It may be admitted that as thus worded, the disputed provision makes a distinction, in the matter of effectivity of their insurance coverage, between those appointed to the service on the first day of the month and those who receive their appointments on any other date. But classification or class legislation, assuming this to be one, does not ipso facto make a statutory provision invalid. Classification will not constitute an infringement of the individual's right to constitutional guarantees of equality if it is not unreasonable, arbitrary or capricious. To be reasonable, the classification must be based on substantial distinctions which make real differences; must be germane to the purposes of the law; must not be limited to existing conditions only, and must apply equally to each member of the class, under similar conditions. 1
In the instant case, it may be true that the disputed provision must have been incorporated in the law to promote efficiency and convenience in office procedure of the System. Taking into account the volume of business that the System handles, the providing of this measure which ultimately may redound to the benefit of the members in the form of efficient and prompt service, cannot be considered capricious or arbitrary.
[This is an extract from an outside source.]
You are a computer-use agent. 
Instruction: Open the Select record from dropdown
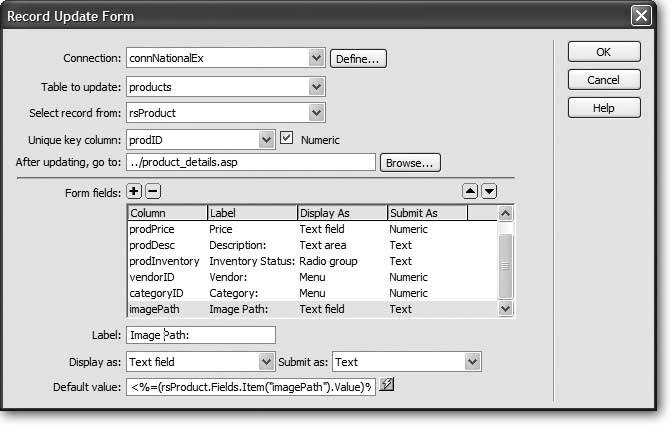pyautogui.click(x=316, y=113)
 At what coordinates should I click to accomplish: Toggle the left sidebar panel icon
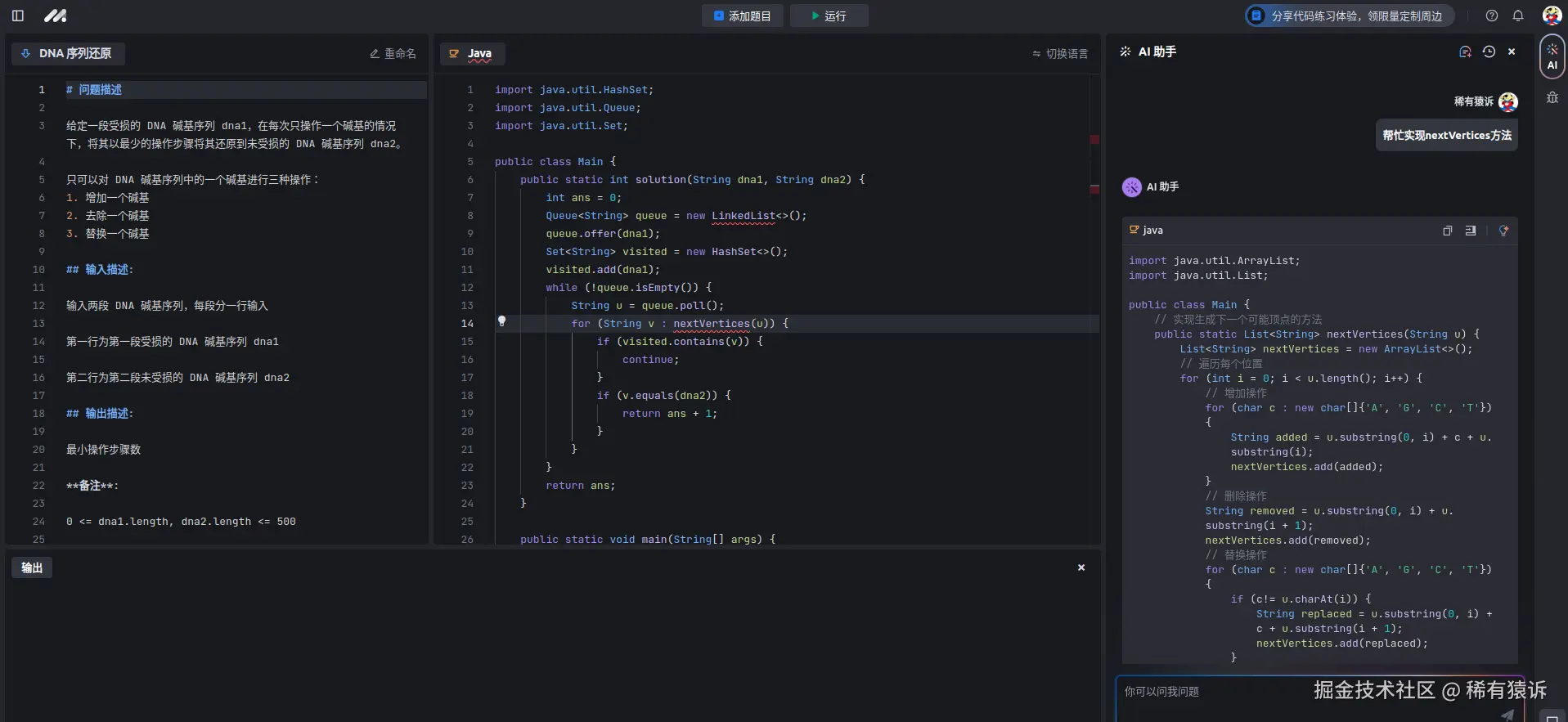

Furthermore, it appears that the policy issued and accepted by Aleja during his lifetime specifically provides that the effective date of the insurance contract is February 1, 1959. Additionally, it is not denied that the first premium on said insurance contract was deducted from Aleja's salary only on January 31, 1959 or after his death. Clearly, at the time of his said death, there was no existing contract between him and the appellee GSIS, there being no consideration for the risk sought to be enforced against the insurance system. The offer of the latter to refund the amount collected after Aleja's death, is proper.
WHEREFORE, the decision of the lower court appealed from is hereby modified in the sense that the defendant-appellee shall return to the plaintiffs the amount deducted from the deceased's salary in the form of premium. No costs. So ordered.
Bengzon, C.J., Concepcion, Reyes, J.B.L., Paredes, Dizon, Regala, Makalintal, Bengzon, J.P., and Zaldivar, JJ., concur.
Bautista Angelo, J., took no part.
Footnotes
1People v. Solon, G. R. No. L-14864, Nov. 23, 1960; People v. Vera, 65 Phil. 56; Laurel v. Misa, 42 O.G. 2847.